Keep it legal: The Charity Tribunal

A column from a lawyer about the new Charity Tribunal, which will be set up as part of the 2006 Charities Act, is bound to raise a few eyebrows: at first sight, schedule 4 of the Act - a list of "reviewable matters" that runs to 14 pages - looks like a lawyer's licence to print money.

However, it is a serious attempt to bring balance to legislation that otherwise bolsters the regulatory might of the Charity Commission.

Before the Act, charities had little with which to battle against this might: a charity could challenge a commission decision only in the High Court. The resource implications, both financial and human, are obvious.

In establishing the Charity Tribunal, the Government's aim was to provide a quick and easy way to appeal against commission decisions on matters such as whether an activity falls under one of the new "charitable purposes" in section 2 of the Act or a decision to start an inquiry into a charity's governance.

The list of decisions open to appeal is reasonably extensive, in part because of lobbying by lawyers.

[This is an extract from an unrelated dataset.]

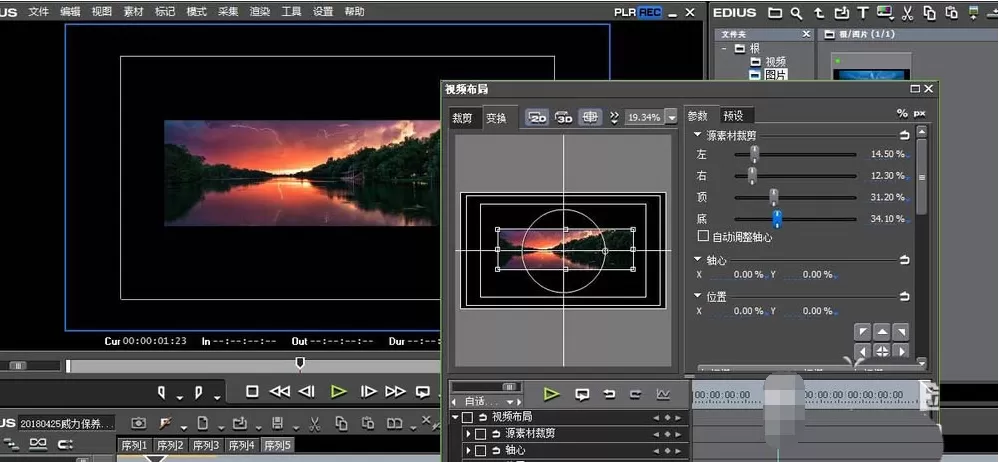Play the preview in the layout window
The height and width of the screenshot is (462, 999).
pos(551,394)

The Charity Law Association was particularly vocal during consultation in pushing for the remit of the tribunal to be widened, since the limitations in early drafts of the Bill would have made it practically useless. However, concerns about the efficacy of the tribunal linger because costs may still be a barrier to justice.

The tribunal will be able to order the commission to pay costs racked up by a charity in bringing an appeal, but there is no automatic right to a costs award. Even if the tribunal makes a costs order on grounds that the commission has acted "vexatiously, frivolously or unreasonably", charities will still need to bear costs up front. It should be noted that costs could be awarded against a charity if it acts in a similar manner.

Costs are likely to be substantial because the Government anticipates that most charities will require legal representation. At this stage, however, it is difficult to gauge the level of potential costs because the Lord Chancellor has yet to determine how the tribunal will work.

According to the Charities Act implementation plan, this will be done in early 2008. As with so much of the Charities Act, only time will tell whether the Charity Tribunal helps to level the regulatory playing field.